The current movie begins with the announcement of a scientific breakthrough: A group of Norwegian scientists have come up with a way of shrinking people to 5 inches tall.  WT...?  Why?  Well, the Norweigian scientists, led by the solemn / appropriately grim and _utterly sincere_ in his solemn grimness Dr. Jorgen Asbjørnsen (played by Rolf Lassgård) and his wife Anne-Helene Asbjørnsen (played by Ingjerd Egeberg) tout this as a _definitive_ solution for the world to climate change and over-population:  Imagine that every person who shrunk him/herself to 5" in size (or about 2.3% of their present weight and volume) would correspondingly use only a tiny fraction of the resources that they currently consume.

This amusing premise is then even more amusingly played _completely straight_ through the rest of the story:

Some years after the solemn Asbjørnsens announced their breakthrough, real estate developers in the U.S. are selling to the struggling middle class the ECONOMIC POSSIBILITIES of "Living Big" by "Going Small."  Middle class families finding it hard to buy homes at all in our dimensions, could come to live in McMansion-style _Doll Houses_ in new gated, indeed, domed, "Leisure Land" communities for well ... a few hundred bucks ;-).

And so it is, that Paul and Audrey Safranek (played by Matt Damon and Kristen Wiig) a random, struggling, and certainly not gonna go particularly anywhere late-30 early-40 something couple from Omaha, NE, decide that "going small" may be for them.  Actually they're largely talked-into-it by couple of old-high school friends (played by Jason Sudeikis and Maribeth Monroe) who made a splash at their last High School reunion by coming there "smalled" (everybody else came to the reunion, basically how they've always been / for years ... so that couple, Dave and Carol Johnson, really _stood out_ ;-)

* SUPPLIED INFORMATION
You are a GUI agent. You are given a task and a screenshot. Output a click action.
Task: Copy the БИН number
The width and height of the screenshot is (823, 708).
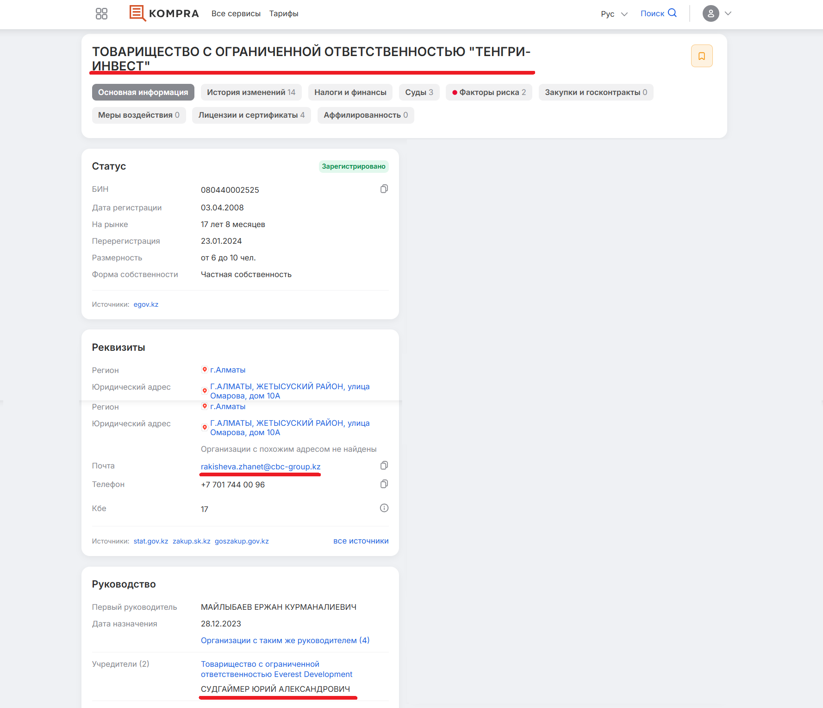point(384,189)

* INSTRUCTIONS
[1] According to the movie review, which actors play Paul and Audrey Safranek?
[2] Extend the movie review beyond its last sentence, keeping its tone.

* SOLVED PROBLEMS
[1] Matt Damon and Kristen Wiig

[2]
When their latest mortgage application gets rejected, they head out to the Nevada based "Leisureland Estates" and ... Paul certainly's sold, Audrey ... less so.  She goes along with it, but just at the moment when they are separated to undergo their "smalling procedure" ... she backs out.  As a result, since Paul's now 5" tall and Audrey 5'5" at least ... the two divorce, with Audrey taking most of their assets.

Paul's then _reduced_ to working now in a Leisureland phonebank (on the phone no one can tell that you're only 5" tall ...), and presumably paid smaller-sized wages as well.  So ... gone are dreams of living in a McMansion-style doll house.  He now lives in an apartment... with an annoying / quite noisy / ever partying neighbor above him ;-)

It's now that the the diminished / down-trodden Paul encounters the two most compelling characters in the story.

First there's Dušan Mirković (played brilliantly by Christoff Waltz) that noisy / ever partying upstairs neighbor who's this ever-smiling 'cause he's ever scheming Serbian mobster-like figure, who's figured out all sorts of silly, basically illegal, but arguably harmless (except to one's pride) ways to "make a buck off of this 'smalling scam'" -- among the things he sells are fake small "authentic cuban cigars" to the rich folks of leisureland: "So what, really, if they're made by tiny, smalled, Albanian refugees.  They make a living, and I sell an image.  Everybody wins."  The same he does with wine and perfume, selling them presumably literally "a drop at a time." ;-)

And then there's one of Dušan's cleaning ladies: Ngoc Lan Tran (played inspiringly by Hong Chau) who had made news some years back when, as a jailed Vietnamese Dissident, she was "smalled against her will" and then along with 15 other "undesireables" deported inside a flat-screen television box, and discovered only when she reached the U.S. with the other 15 having already died "during the journey."  Having lost a leg during her ordeal, she nonetheless, ran that cleaning service giving jobs to otherwise other "down on their luck" "small people" and ran all sorts of other charitable efforts for other "small people" in even greater need.  And in a nice bow to the at least potentially transforming power of Christianity, it becomes clear that Ngoc Lan Tran was motivated to do all of this because of her Christian faith.

Well poor always basically invisible Paul, finds himself, despite himself, in the company of these lovely if eccentric characters: "I love you Paul, you're always so boring," says at one point the ever smiling, ever scheming Dušan as he gives him a big bear hug and kissed him on the top of his head.

And surprisingly, by the end of the film one's able to leave with some very interesting questions to ponder:  Does "size" matter?  "Big" or "small," the characters' personalities / capacities remained basically the same.  Does "technological progress" matter?  The same pitches, the same problems continue despite changes in our technological capabilities.  So what does, in the end, _matter_?  The film's actually quite clear in its opinion on that ;-).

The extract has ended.